MATERIAL TO PROCESS:
━━━

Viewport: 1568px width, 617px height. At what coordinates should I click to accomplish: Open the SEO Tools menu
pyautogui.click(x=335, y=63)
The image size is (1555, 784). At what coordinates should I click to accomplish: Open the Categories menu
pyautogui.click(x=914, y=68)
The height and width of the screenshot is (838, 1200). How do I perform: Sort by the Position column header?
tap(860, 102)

━━━

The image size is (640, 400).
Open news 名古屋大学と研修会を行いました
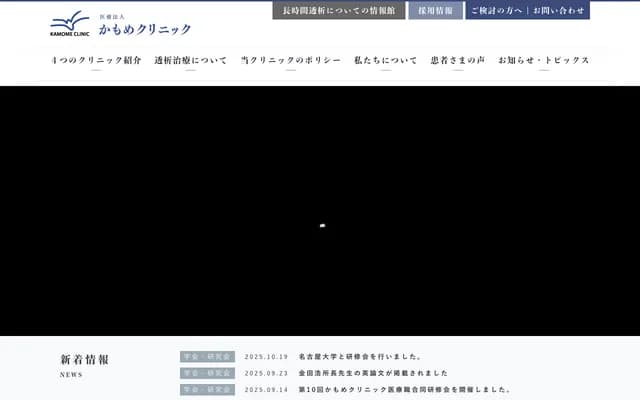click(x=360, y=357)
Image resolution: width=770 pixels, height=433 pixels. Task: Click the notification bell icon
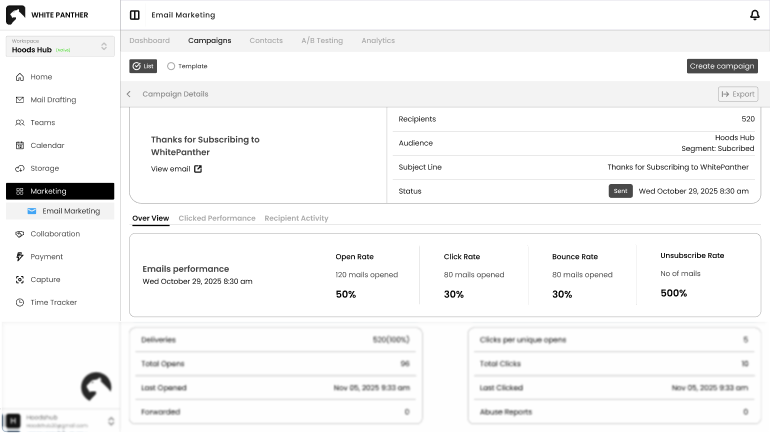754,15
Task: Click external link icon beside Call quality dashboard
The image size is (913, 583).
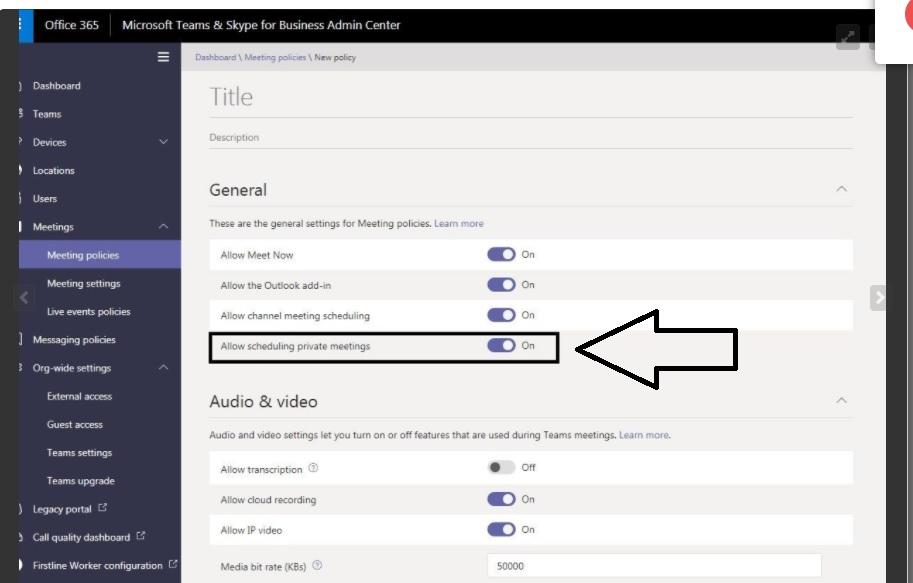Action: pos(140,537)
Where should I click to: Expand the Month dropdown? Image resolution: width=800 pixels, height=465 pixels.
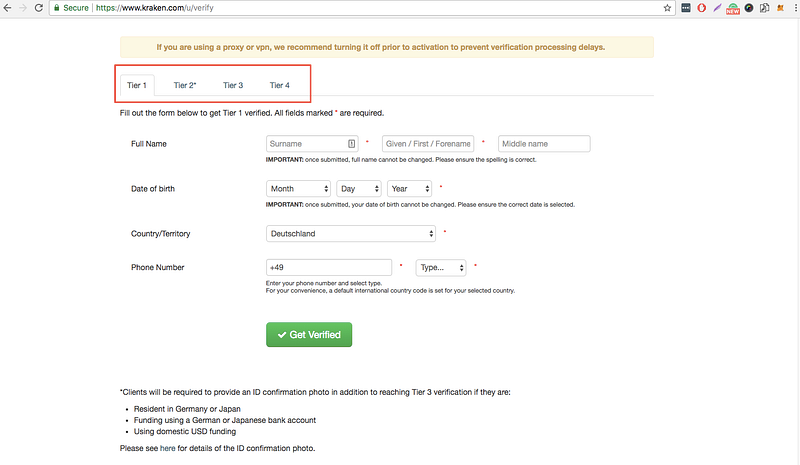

━━━

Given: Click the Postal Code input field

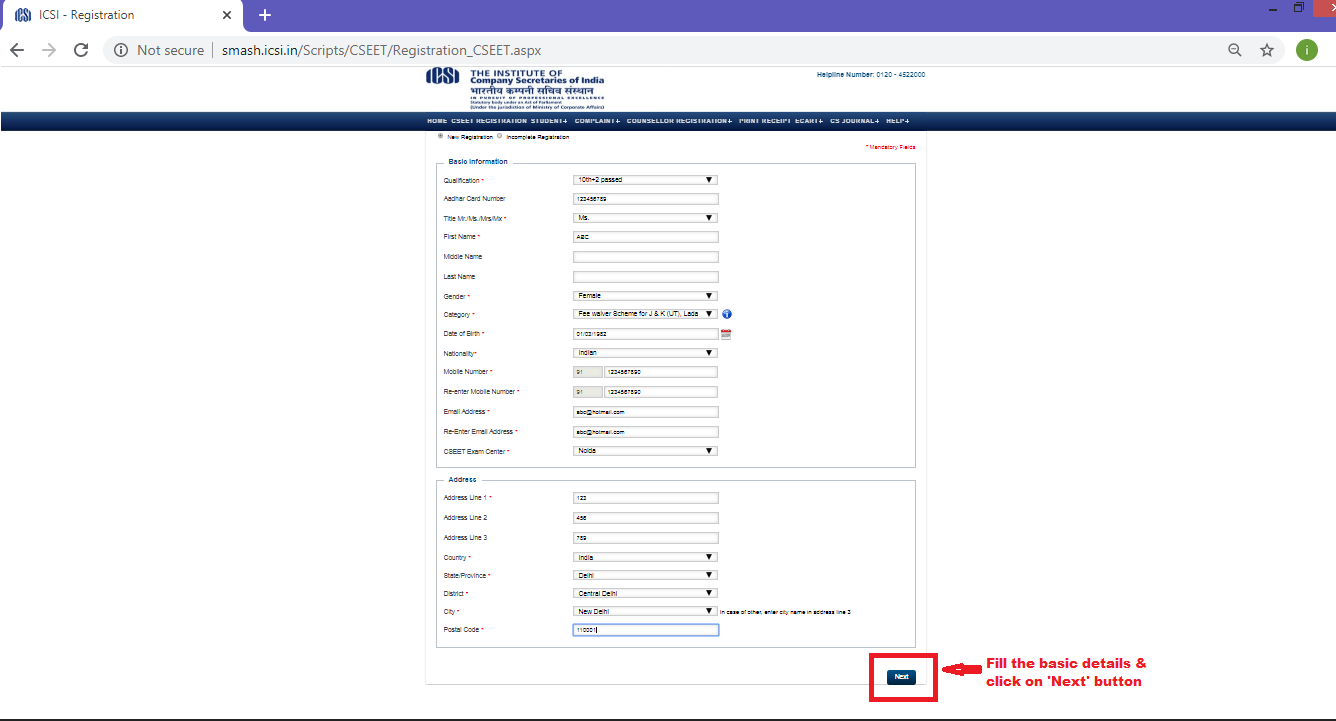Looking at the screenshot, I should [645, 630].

━━━

EXERCISE: The copy should hold exactly the lines above from the one with "Open news 名古屋大学と研修会を行いました" through the one with "Where should I", both ends counted, and no pictures at all.

WRITTEN SOLUTION:
Open news 名古屋大学と研修会を行いました
click(x=360, y=357)
Image resolution: width=770 pixels, height=433 pixels. Task: Click the notification bell icon
754,15
Task: Click external link icon beside Call quality dashboard
The image size is (913, 583).
Action: pos(140,537)
Where should I click to: Expand the Month dropdown? Image resolution: width=800 pixels, height=465 pixels.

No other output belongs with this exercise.